*** Opening Supplied material ***

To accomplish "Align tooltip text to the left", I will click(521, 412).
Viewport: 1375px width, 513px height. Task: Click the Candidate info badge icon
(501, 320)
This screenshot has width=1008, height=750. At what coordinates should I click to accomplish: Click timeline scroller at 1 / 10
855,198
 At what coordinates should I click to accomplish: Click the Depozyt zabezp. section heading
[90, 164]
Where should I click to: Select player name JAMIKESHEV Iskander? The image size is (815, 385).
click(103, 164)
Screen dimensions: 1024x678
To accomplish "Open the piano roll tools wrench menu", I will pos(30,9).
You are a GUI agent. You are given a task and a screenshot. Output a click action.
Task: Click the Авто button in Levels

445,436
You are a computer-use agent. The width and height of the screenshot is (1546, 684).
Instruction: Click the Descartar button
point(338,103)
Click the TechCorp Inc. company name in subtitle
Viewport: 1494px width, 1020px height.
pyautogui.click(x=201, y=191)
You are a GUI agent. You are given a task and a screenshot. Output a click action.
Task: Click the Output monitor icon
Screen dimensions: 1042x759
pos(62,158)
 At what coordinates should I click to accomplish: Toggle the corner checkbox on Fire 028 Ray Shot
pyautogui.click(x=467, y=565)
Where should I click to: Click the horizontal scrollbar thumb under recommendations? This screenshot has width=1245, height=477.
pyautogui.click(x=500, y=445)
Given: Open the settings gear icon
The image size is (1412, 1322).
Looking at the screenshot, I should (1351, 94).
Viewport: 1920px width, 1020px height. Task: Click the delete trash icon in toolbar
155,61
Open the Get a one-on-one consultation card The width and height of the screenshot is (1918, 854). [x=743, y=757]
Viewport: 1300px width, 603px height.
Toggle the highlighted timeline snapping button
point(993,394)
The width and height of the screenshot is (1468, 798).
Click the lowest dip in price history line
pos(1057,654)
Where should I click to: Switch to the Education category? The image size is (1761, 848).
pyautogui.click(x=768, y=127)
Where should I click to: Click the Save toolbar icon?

*** Closing Supplied material ***

■ Work to complete: Reproduce verbatim the lines above, from the line with "Task: Click the Авто button in Levels" through the line with "Given: Open the settings gear icon".

■ Solution for this exercise:
Task: Click the Авто button in Levels

445,436
You are a computer-use agent. The width and height of the screenshot is (1546, 684).
Instruction: Click the Descartar button
point(338,103)
Click the TechCorp Inc. company name in subtitle
Viewport: 1494px width, 1020px height.
pyautogui.click(x=201, y=191)
You are a GUI agent. You are given a task and a screenshot. Output a click action.
Task: Click the Output monitor icon
Screen dimensions: 1042x759
pos(62,158)
 At what coordinates should I click to accomplish: Toggle the corner checkbox on Fire 028 Ray Shot
pyautogui.click(x=467, y=565)
Where should I click to: Click the horizontal scrollbar thumb under recommendations? This screenshot has width=1245, height=477.
pyautogui.click(x=500, y=445)
Given: Open the settings gear icon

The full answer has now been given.